SELECTED PASSAGE:

== Segment start ==

The twelfth graduating class of the Tuck School completed its course in April, the group of thirteen men representing the largest second-year class since the founding of the school. As has been experienced for several years, the graduates found more difficulty in choosing than in finding positions, for the number of business opportunities open to them greatly exceeded the number of men available. Three members of the class are with great shoe manu-facturing concerns, two of them in operating departments, the third in statistical work. Two men entered the field of foreign exchange. The others are represented in public accountancy, note brokerage, printing and publishing, advertising, department store merchandising, investment banking, street railway operation, and public utilities management. Their initial salaries ranged from forty dollars to something more than one hundred dollars per month.
In this connection, it is important to note the significant part which a school of business administration may play in assisting young men to choose business vocations best suited to their capabilities; indeed, it seems that in no other profession is there greater need for wise counsel in the choice of particular fields of specialization in business. The Tuck School has undertaken to broaden its usefulness by directing and introducing its graduates to the sort of positions for which they have indicated capability.
Some years ago, a German investigator, after a visit to America, wrote of the Tuck School that its high standards gave promise of attracting students whose chief purpose would be to secure training as commercial teachers. As a matter of fact, only one graduate of the school is engaged in the field of business education. It should be noted, however, that the school frequently receives requests to recommend men for teaching positions in schools of secondary and higher grades, the salaries offered ranging as high as $2,400 per annum. This demand may be an indication that future graduates of the school will be attracted by the rewards offered by teaching careers. ,
Of the first-year class of thirty-eight men more than twenty have expressed their intention to return for the second year course.

== Segment end ==

MATERIAL SUPPLIED:
== Segment start ==

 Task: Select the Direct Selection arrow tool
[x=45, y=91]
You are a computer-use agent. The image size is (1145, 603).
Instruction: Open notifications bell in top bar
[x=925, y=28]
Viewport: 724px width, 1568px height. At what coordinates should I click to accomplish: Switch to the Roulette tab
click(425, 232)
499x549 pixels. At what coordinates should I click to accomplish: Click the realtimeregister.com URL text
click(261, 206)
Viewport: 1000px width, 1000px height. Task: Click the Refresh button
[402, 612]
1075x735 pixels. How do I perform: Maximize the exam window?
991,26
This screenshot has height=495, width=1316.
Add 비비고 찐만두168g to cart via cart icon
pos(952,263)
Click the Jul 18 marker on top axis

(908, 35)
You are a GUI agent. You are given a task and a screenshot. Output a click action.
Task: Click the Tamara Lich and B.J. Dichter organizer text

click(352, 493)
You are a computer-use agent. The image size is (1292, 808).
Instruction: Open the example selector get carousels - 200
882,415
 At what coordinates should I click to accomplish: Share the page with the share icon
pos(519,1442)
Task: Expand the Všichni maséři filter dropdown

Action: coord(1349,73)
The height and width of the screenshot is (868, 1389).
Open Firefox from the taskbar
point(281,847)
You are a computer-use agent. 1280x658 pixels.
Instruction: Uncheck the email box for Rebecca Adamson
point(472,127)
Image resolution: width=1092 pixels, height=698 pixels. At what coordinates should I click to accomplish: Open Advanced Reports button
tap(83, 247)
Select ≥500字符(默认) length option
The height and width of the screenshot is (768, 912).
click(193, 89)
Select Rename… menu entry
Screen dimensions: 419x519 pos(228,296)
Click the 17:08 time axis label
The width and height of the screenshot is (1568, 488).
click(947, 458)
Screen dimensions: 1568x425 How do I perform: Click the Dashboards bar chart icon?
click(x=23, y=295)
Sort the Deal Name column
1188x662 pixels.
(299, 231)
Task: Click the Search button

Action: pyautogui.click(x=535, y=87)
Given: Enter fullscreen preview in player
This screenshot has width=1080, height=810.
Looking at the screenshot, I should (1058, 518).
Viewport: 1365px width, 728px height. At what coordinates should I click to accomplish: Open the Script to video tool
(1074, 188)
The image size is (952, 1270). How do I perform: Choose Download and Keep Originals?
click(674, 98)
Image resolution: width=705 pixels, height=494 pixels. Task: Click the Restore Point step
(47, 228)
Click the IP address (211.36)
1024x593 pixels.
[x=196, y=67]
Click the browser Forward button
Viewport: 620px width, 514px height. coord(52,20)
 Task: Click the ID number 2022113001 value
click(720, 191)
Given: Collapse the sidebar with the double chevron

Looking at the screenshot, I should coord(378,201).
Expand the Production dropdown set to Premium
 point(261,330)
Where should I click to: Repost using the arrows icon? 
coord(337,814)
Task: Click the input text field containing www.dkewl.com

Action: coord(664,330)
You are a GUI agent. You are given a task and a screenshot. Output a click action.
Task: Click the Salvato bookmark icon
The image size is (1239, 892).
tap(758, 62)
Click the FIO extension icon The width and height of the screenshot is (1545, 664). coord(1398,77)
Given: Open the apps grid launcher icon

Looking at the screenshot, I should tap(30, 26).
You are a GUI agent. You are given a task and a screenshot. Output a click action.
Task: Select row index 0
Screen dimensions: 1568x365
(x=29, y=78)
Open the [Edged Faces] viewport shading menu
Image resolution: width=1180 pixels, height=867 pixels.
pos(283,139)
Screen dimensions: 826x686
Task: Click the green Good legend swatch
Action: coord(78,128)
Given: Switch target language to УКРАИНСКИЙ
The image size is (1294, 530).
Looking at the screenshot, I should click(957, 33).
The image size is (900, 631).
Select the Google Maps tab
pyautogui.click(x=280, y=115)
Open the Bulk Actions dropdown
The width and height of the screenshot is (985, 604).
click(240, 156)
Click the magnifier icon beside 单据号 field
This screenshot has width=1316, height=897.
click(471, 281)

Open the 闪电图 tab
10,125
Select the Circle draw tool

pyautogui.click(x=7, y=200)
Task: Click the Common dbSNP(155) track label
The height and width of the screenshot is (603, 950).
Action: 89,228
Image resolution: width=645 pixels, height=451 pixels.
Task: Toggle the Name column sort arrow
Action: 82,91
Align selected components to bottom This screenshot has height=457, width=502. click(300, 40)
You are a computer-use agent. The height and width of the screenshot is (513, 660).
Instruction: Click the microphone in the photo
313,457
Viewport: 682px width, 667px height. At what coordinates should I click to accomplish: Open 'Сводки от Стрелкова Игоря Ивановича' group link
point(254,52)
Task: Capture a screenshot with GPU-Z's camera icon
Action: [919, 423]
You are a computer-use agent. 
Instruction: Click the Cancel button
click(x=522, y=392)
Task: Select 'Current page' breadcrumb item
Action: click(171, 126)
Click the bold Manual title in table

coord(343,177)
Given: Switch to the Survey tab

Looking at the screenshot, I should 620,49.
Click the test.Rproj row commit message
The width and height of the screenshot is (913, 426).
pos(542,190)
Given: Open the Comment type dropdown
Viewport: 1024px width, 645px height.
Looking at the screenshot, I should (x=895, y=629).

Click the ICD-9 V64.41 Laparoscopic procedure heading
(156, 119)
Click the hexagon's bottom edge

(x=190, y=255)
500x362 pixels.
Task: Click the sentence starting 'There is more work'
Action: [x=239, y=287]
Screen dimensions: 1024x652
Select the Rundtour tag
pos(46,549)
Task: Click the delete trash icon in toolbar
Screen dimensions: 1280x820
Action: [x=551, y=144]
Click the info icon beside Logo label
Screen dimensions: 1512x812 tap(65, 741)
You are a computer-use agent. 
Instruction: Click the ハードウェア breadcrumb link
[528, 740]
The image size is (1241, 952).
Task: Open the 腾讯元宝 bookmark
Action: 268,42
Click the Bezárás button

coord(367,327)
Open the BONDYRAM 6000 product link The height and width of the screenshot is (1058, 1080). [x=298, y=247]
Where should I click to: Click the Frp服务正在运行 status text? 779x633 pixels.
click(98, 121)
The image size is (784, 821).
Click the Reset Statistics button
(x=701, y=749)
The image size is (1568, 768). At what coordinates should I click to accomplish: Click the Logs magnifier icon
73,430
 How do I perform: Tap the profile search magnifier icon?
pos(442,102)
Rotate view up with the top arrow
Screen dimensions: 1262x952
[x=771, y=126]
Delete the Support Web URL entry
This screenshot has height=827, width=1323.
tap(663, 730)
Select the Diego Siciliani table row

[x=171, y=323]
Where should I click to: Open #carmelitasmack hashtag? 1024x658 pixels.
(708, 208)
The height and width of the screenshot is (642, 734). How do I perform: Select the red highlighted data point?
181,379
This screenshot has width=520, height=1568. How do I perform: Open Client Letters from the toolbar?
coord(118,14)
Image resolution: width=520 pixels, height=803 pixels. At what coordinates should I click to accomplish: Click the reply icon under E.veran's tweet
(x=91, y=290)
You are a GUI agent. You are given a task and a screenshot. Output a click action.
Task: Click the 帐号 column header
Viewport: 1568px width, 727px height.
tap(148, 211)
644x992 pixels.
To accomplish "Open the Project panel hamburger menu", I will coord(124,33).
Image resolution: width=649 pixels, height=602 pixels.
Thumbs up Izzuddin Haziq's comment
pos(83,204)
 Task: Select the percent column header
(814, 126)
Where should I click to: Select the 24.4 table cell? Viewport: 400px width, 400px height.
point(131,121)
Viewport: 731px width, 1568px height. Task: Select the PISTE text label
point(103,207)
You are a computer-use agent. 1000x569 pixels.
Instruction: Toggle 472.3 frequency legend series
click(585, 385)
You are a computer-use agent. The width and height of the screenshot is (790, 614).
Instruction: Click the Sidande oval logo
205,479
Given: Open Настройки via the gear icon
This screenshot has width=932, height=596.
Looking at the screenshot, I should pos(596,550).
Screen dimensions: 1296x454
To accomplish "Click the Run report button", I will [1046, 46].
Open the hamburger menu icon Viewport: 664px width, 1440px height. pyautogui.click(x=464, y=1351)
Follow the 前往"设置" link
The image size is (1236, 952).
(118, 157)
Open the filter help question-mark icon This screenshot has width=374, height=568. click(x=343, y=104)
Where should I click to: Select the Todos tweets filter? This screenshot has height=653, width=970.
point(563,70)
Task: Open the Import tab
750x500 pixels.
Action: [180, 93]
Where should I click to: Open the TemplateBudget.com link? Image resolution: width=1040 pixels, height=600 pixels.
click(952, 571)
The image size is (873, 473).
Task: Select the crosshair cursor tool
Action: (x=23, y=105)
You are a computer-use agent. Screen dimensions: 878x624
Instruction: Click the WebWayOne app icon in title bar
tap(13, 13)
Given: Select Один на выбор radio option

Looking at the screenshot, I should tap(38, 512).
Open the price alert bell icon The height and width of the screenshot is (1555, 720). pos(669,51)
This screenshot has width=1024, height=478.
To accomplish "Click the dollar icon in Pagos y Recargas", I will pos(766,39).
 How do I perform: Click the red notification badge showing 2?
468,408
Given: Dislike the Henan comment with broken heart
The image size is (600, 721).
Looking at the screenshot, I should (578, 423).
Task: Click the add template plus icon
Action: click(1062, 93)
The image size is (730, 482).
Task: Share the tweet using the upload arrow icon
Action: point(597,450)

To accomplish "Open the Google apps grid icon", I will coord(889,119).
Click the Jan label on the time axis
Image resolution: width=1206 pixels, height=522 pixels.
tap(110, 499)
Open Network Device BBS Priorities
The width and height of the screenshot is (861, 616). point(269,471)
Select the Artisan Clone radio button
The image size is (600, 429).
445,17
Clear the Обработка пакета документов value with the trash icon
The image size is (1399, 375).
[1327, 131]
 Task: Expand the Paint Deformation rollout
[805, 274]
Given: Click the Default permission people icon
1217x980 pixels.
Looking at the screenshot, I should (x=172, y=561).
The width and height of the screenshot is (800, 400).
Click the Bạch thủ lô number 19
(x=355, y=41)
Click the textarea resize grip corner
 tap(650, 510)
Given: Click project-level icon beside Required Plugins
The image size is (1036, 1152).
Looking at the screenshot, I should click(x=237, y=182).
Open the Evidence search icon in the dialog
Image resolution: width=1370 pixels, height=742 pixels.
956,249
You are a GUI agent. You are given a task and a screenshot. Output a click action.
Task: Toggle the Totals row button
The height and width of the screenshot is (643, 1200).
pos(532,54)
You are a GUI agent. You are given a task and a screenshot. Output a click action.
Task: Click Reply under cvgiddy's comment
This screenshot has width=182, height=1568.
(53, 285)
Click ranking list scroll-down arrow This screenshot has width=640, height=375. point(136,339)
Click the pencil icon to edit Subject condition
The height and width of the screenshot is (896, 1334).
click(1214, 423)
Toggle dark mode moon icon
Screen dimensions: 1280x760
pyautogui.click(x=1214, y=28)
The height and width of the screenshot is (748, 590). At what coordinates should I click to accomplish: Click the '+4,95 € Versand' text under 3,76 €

== Segment end ==

TASK ITEM A:
In the Tuck School passage, why did the graduates find it harder to choose positions than to find them? Answer in one to three sentences.
TASK ITEM B:
Carry on the Tuck School passage from its last sentence.

WRITTEN ANSWER A:
Choosing was harder than finding because the business opportunities open to the graduates far outnumbered the men available to fill them.

WRITTEN ANSWER B:
.Approximately sixty men have applied for admission to the first-year class. It is liksly that about two-thirds of this number will meet the requirements and be granted admission.
An investigation of the influence of the associated graduate schools upon Dartmouth undergraduates—if such an investigation is ever made—is likely to reveal that in scholarship, at least, the influence is not inconsiderable. The young men who have entered the College with the definite purpose of continuing in the Medical School, as well as those who, in their undergraduate life, are attracted in the same direction by the honorable records of Dartmouth medical men, must be inspired to stronger efforts to master the subjects which lead up to their later professional study. And it can hardly be gainsaid that men who achieve scholarly work in certain .branches of study usually effect a well-rounded record in other branches. Moreover, it has long been an undergraduate tradition that a man aspiring to the substantial C. E. of the Thayer School must "work his head off" for five years.
In like manner, now that the idea of a graduate training for business is being taken by undergraduates with some of the seriousness which business men of vision have long accorded it, there is evidence that the Tuck School has assumed a part in the encouragement of serious undergraduate study.
In another direction, the school has aimed to broaden the influence of the College; and with such a purpose welcomed some four hundred guests to a conference on scientific management, held in Hanover on October 12, 13, and 14. The visitors, representative of a wide range of business, governmental, and educational activities, heard and participated in the addresses and discussions devoted to the new science of management. At the same time, the guests observed the College and its life; and they warmly expressed their admiration for both. The published report of the conference* .is being sought from all parts of the country. It is believed that here, also, the school has found a way by which the worth of Dartmouth College is strengthened in fact and in name.
It has been borne in upon the staff of the school that the type of higher business education that was deemed efficient a decade ago, is now obsolete. What was then considered of great utility consisted largely of instruction in the more obvious facts and methods of business operation. The greater principles were slow of definition. But the point of view has changed marvelously, and whereas "system" at that time was popularly considered the capstone of skillful management, system is now taken for granted as a mere part of the managerial mechanism. The spirit of scientific research, applied to all phases of business operation and governed by a new and insistent philosophy of mutual responsibility and cooperation, imposes a heavy duty upon educators in business management. The Tuck School is striving to keep abreast of the progress.
*Addresses and Discussions—Scientific Management, 378 pages, $2.50; by mail, $2.75.